→ **Exercise task**: Copy out the lines word for word, starting at the line containing "Task: Open the User" and ending at the line containing "Looking at the screenshot, I should click(x=46, y=209).", both included.

→ **Given entries**:
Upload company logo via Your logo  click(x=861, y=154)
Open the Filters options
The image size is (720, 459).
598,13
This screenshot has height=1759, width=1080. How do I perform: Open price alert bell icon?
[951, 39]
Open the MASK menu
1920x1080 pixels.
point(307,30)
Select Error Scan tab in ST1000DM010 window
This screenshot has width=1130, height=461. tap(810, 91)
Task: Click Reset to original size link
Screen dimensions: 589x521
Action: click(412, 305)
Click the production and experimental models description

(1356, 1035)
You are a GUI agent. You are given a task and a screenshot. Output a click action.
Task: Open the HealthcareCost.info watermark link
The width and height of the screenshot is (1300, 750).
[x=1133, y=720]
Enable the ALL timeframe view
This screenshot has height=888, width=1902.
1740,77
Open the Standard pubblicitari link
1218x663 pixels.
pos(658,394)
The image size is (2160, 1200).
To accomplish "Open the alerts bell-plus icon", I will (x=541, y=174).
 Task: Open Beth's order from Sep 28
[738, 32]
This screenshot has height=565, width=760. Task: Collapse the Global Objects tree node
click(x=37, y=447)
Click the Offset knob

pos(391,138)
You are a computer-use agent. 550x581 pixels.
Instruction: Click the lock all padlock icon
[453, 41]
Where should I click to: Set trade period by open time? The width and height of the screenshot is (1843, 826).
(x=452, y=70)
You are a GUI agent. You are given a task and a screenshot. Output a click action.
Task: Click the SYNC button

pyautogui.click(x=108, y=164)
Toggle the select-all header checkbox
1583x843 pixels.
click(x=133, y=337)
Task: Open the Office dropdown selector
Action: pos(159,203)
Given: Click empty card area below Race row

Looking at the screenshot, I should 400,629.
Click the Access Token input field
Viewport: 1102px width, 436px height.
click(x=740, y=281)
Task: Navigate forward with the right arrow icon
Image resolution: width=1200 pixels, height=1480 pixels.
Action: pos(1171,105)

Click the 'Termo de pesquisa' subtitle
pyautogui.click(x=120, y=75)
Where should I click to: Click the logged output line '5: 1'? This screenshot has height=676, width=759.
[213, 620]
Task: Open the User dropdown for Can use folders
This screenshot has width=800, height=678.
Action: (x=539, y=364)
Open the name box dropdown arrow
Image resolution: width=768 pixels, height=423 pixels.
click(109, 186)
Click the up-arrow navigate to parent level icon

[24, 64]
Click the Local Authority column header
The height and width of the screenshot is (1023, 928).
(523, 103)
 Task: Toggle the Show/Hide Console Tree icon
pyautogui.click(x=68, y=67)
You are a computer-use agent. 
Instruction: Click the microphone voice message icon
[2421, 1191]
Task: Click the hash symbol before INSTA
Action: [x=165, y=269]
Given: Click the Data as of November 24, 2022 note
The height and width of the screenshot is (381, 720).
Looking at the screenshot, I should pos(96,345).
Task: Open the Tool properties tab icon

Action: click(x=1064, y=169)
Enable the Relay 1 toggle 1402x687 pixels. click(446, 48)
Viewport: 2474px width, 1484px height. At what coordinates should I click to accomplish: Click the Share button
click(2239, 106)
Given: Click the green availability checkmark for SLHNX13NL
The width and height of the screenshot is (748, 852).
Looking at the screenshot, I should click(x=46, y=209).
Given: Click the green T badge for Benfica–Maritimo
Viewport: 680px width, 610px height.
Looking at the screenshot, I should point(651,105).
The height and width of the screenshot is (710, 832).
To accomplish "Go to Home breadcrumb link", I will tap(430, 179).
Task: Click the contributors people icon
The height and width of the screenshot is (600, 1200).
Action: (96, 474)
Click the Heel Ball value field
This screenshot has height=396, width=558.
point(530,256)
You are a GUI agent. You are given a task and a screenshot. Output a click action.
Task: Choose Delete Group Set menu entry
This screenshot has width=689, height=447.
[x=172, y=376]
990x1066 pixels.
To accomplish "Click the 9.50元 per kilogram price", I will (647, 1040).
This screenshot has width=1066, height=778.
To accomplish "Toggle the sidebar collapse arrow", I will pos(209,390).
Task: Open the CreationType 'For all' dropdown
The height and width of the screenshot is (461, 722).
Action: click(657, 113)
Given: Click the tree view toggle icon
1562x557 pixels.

→ **Solution to the exercise**:
Task: Open the User dropdown for Can use folders
This screenshot has width=800, height=678.
Action: (x=539, y=364)
Open the name box dropdown arrow
Image resolution: width=768 pixels, height=423 pixels.
click(109, 186)
Click the up-arrow navigate to parent level icon

[24, 64]
Click the Local Authority column header
The height and width of the screenshot is (1023, 928).
(523, 103)
 Task: Toggle the Show/Hide Console Tree icon
pyautogui.click(x=68, y=67)
You are a computer-use agent. 
Instruction: Click the microphone voice message icon
[2421, 1191]
Task: Click the hash symbol before INSTA
Action: [x=165, y=269]
Given: Click the Data as of November 24, 2022 note
The height and width of the screenshot is (381, 720).
Looking at the screenshot, I should pos(96,345).
Task: Open the Tool properties tab icon

Action: click(x=1064, y=169)
Enable the Relay 1 toggle 1402x687 pixels. click(446, 48)
Viewport: 2474px width, 1484px height. At what coordinates should I click to accomplish: Click the Share button
click(2239, 106)
Given: Click the green availability checkmark for SLHNX13NL
The width and height of the screenshot is (748, 852).
Looking at the screenshot, I should click(x=46, y=209).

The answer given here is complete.